> TASK DETAILS: Reproduce the records below exactly as shown.

Dataset entries:
================

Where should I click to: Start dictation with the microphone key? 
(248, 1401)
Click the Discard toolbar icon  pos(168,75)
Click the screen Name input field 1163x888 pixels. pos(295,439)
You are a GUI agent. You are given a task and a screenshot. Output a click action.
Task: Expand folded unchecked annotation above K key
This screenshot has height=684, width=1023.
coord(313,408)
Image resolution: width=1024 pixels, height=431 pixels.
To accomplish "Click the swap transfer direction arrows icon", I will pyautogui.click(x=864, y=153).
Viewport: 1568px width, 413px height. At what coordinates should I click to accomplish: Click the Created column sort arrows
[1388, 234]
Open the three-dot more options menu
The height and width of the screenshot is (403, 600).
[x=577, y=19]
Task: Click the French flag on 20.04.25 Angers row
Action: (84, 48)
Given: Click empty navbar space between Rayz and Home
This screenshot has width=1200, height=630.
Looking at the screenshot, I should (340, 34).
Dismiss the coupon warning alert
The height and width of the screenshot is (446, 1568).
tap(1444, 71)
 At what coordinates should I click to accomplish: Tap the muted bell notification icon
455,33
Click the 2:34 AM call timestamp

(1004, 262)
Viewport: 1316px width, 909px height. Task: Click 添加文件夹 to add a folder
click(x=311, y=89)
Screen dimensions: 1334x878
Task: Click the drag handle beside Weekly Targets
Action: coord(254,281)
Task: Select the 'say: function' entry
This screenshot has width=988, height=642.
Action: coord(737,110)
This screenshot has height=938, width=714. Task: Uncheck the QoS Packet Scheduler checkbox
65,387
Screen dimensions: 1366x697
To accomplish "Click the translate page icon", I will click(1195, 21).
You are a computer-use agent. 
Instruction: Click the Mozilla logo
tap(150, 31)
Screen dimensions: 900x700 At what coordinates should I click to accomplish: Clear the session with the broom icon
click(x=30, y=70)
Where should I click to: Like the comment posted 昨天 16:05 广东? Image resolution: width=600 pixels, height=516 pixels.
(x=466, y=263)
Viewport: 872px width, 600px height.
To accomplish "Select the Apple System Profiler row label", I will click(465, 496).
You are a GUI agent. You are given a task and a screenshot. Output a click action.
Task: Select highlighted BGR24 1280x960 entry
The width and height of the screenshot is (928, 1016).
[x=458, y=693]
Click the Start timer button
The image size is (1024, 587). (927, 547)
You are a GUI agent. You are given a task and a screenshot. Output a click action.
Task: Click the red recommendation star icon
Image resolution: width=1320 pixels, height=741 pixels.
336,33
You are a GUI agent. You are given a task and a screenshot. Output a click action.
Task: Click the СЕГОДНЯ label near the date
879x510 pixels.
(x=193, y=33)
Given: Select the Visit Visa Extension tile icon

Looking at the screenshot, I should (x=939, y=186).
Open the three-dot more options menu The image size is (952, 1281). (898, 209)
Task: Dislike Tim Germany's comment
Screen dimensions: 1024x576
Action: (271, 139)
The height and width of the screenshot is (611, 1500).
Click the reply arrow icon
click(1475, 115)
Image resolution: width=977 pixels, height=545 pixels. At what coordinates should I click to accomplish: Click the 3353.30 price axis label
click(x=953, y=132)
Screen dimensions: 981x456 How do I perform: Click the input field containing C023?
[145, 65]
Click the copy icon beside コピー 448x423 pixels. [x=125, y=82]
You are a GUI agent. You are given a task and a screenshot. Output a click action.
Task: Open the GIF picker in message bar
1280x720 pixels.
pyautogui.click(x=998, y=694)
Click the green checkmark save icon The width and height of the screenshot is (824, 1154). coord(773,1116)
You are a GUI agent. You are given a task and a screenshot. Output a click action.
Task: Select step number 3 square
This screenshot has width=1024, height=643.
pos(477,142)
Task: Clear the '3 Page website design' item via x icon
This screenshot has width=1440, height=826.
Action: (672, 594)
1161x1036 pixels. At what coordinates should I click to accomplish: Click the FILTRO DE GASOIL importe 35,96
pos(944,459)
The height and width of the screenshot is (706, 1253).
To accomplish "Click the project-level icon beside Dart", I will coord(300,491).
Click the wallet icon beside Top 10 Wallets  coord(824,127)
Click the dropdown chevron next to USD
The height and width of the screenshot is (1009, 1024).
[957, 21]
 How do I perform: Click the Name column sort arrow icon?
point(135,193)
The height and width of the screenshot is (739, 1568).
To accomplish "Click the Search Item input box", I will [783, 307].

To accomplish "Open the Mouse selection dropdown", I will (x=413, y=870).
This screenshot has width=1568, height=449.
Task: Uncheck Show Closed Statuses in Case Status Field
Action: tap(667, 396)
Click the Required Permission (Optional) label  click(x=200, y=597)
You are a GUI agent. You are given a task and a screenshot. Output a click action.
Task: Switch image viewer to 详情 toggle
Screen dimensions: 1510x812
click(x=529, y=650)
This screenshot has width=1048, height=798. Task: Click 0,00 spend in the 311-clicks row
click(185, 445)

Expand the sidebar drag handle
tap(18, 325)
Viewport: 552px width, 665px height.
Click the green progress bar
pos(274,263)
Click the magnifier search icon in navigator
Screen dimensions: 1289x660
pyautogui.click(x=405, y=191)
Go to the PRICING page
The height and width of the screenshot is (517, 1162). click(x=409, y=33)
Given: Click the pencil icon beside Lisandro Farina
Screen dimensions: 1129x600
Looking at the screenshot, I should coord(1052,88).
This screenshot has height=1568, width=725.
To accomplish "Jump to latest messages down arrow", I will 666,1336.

================

> COMPLETED EXERCISE:
Where should I click to: Start dictation with the microphone key? 
(248, 1401)
Click the Discard toolbar icon  pos(168,75)
Click the screen Name input field 1163x888 pixels. pos(295,439)
You are a GUI agent. You are given a task and a screenshot. Output a click action.
Task: Expand folded unchecked annotation above K key
This screenshot has height=684, width=1023.
coord(313,408)
Image resolution: width=1024 pixels, height=431 pixels.
To accomplish "Click the swap transfer direction arrows icon", I will pyautogui.click(x=864, y=153).
Viewport: 1568px width, 413px height. At what coordinates should I click to accomplish: Click the Created column sort arrows
[1388, 234]
Open the three-dot more options menu
The height and width of the screenshot is (403, 600).
[x=577, y=19]
Task: Click the French flag on 20.04.25 Angers row
Action: (84, 48)
Given: Click empty navbar space between Rayz and Home
This screenshot has width=1200, height=630.
Looking at the screenshot, I should (340, 34).
Dismiss the coupon warning alert
The height and width of the screenshot is (446, 1568).
tap(1444, 71)
 At what coordinates should I click to accomplish: Tap the muted bell notification icon
455,33
Click the 2:34 AM call timestamp

(1004, 262)
Viewport: 1316px width, 909px height. Task: Click 添加文件夹 to add a folder
click(x=311, y=89)
Screen dimensions: 1334x878
Task: Click the drag handle beside Weekly Targets
Action: coord(254,281)
Task: Select the 'say: function' entry
This screenshot has width=988, height=642.
Action: coord(737,110)
This screenshot has height=938, width=714. Task: Uncheck the QoS Packet Scheduler checkbox
65,387
Screen dimensions: 1366x697
To accomplish "Click the translate page icon", I will click(1195, 21).
You are a computer-use agent. 
Instruction: Click the Mozilla logo
tap(150, 31)
Screen dimensions: 900x700 At what coordinates should I click to accomplish: Clear the session with the broom icon
click(x=30, y=70)
Where should I click to: Like the comment posted 昨天 16:05 广东? Image resolution: width=600 pixels, height=516 pixels.
(x=466, y=263)
Viewport: 872px width, 600px height.
To accomplish "Select the Apple System Profiler row label", I will click(465, 496).
You are a GUI agent. You are given a task and a screenshot. Output a click action.
Task: Select highlighted BGR24 1280x960 entry
The width and height of the screenshot is (928, 1016).
[x=458, y=693]
Click the Start timer button
The image size is (1024, 587). (927, 547)
You are a GUI agent. You are given a task and a screenshot. Output a click action.
Task: Click the red recommendation star icon
Image resolution: width=1320 pixels, height=741 pixels.
336,33
You are a GUI agent. You are given a task and a screenshot. Output a click action.
Task: Click the СЕГОДНЯ label near the date
879x510 pixels.
(x=193, y=33)
Given: Select the Visit Visa Extension tile icon

Looking at the screenshot, I should (x=939, y=186).
Open the three-dot more options menu The image size is (952, 1281). (898, 209)
Task: Dislike Tim Germany's comment
Screen dimensions: 1024x576
Action: (271, 139)
The height and width of the screenshot is (611, 1500).
Click the reply arrow icon
click(1475, 115)
Image resolution: width=977 pixels, height=545 pixels. At what coordinates should I click to accomplish: Click the 3353.30 price axis label
click(x=953, y=132)
Screen dimensions: 981x456 How do I perform: Click the input field containing C023?
[145, 65]
Click the copy icon beside コピー 448x423 pixels. [x=125, y=82]
You are a GUI agent. You are given a task and a screenshot. Output a click action.
Task: Open the GIF picker in message bar
1280x720 pixels.
pyautogui.click(x=998, y=694)
Click the green checkmark save icon The width and height of the screenshot is (824, 1154). coord(773,1116)
You are a GUI agent. You are given a task and a screenshot. Output a click action.
Task: Select step number 3 square
This screenshot has width=1024, height=643.
pos(477,142)
Task: Clear the '3 Page website design' item via x icon
This screenshot has width=1440, height=826.
Action: (672, 594)
1161x1036 pixels. At what coordinates should I click to accomplish: Click the FILTRO DE GASOIL importe 35,96
pos(944,459)
The height and width of the screenshot is (706, 1253).
To accomplish "Click the project-level icon beside Dart", I will coord(300,491).
Click the wallet icon beside Top 10 Wallets  coord(824,127)
Click the dropdown chevron next to USD
The height and width of the screenshot is (1009, 1024).
[957, 21]
 How do I perform: Click the Name column sort arrow icon?
point(135,193)
The height and width of the screenshot is (739, 1568).
To accomplish "Click the Search Item input box", I will [783, 307].

To accomplish "Open the Mouse selection dropdown", I will (x=413, y=870).
This screenshot has width=1568, height=449.
Task: Uncheck Show Closed Statuses in Case Status Field
Action: tap(667, 396)
Click the Required Permission (Optional) label  click(x=200, y=597)
You are a GUI agent. You are given a task and a screenshot. Output a click action.
Task: Switch image viewer to 详情 toggle
Screen dimensions: 1510x812
click(x=529, y=650)
This screenshot has width=1048, height=798. Task: Click 0,00 spend in the 311-clicks row
click(185, 445)

Expand the sidebar drag handle
tap(18, 325)
Viewport: 552px width, 665px height.
Click the green progress bar
pos(274,263)
Click the magnifier search icon in navigator
Screen dimensions: 1289x660
pyautogui.click(x=405, y=191)
Go to the PRICING page
The height and width of the screenshot is (517, 1162). click(x=409, y=33)
Given: Click the pencil icon beside Lisandro Farina
Screen dimensions: 1129x600
Looking at the screenshot, I should coord(1052,88).
This screenshot has height=1568, width=725.
To accomplish "Jump to latest messages down arrow", I will 666,1336.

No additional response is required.